Tuesday, October 1, 2013

Lower body strength exercise

So if you are looking to build strength in your lower body (glutes, hamstrings, and quadriceps), there are several options you can choose from.  Depending on your specific goal (or sport specific movements), you may narrow it down to even fewer.  But to build overall strength in the legs in a functional movement, there is none better than the deadlift.  Some will argue that squats are the best movement for overall lower body strength.  And they may be right, but how ,many times are you stacking weight on your shoulders and standing up?  Sure if you are competing in the Worlds Strongest Man Competition, then you will definitely need to emphasize this move.  But more often than not, we bend down and lift things from the ground; essentially performing a "deadlift" exercise.

In this article, I am going to breakdown the movements of the deadlift and include a short video so that you too can begin deadlifting (if your not already doing so).

Before beginning to practice the deadlift, I would recommend that you practice with a broomstick or light bar so that you master the mechanics before beginning to add weight.

When beginning the deadlift you can choose between 2 hand grips, both hands pronated (overhand grip), or 1 pronated and 1 supinated (or alternated grip).  This will be a personal choice, but I prefer 1 of each because I feel that I can hold on to the bar easier; especially when lifting heavier weights.

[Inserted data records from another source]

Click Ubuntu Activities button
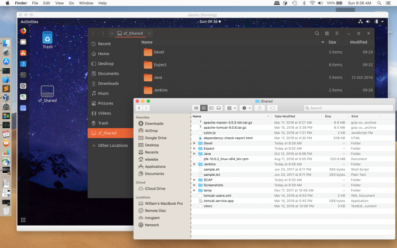[29, 21]
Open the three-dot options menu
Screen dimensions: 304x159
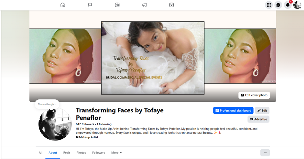[x=265, y=153]
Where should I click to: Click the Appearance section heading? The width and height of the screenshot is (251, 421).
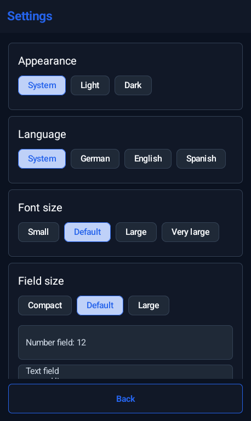pyautogui.click(x=47, y=61)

I would recommend that you use a mirror when starting to perform a deadlift, this will help give reinforcement to your mechanics.  Sometime we think we are doing the exercise correctly, but then see ourselves in the mirror doing it wrong.  You can always have someone video you performing the movement too so that you can look back and compare and see the improvements.

Starting position:
*Stand with feet shoulder width apart and toes slightly open (rotated outward); this will help the knees track directly over the feet.
*Squat down keeping hips below the shoulders, knees behind the toes, and back straight to slightly arched.
*Grab the bar with either grip (pronated or alternated) with hands slightly wider than shoulder width.
*Arms should be outside the knees and fully extended.
*The bar should be about 1cm in front of your shins and directly above the balls of your feet.
*Keep the head in line with the spine, eyes focused straight ahead, and heels in contact with the floor

The Lift Movement:
* Push through the heels keeping arms fully extended and back flat or slightly arched.
*Extend the knees and hips under control keeping the bar as close tot he shins as possible
*As soon as the bar gets to knee level, begin to shift your weight to the balls of your feet
*Maintain a slightly arched back keeping elbows fully extended
*Extend and lock the hips first and then the quads and knees as you stand all the way up.

The Lower Movement:
*Slowly lower the bar to the ground in a controlled manner
*Keep the bar close to the thighs and shins
*Maintain your flat to slightly arched back
*Keep elbows fully extended
*Keep your eyes focused straight ahead
*As soon as the bar touches the ground, begin to lift up for another rep

After I viewed this video, I realized that my knees were too far forward and should have remained behind the bar during the Lift movement.  This is why I earlier recommended having someone video you, so you can easily correct the error and prevent injury.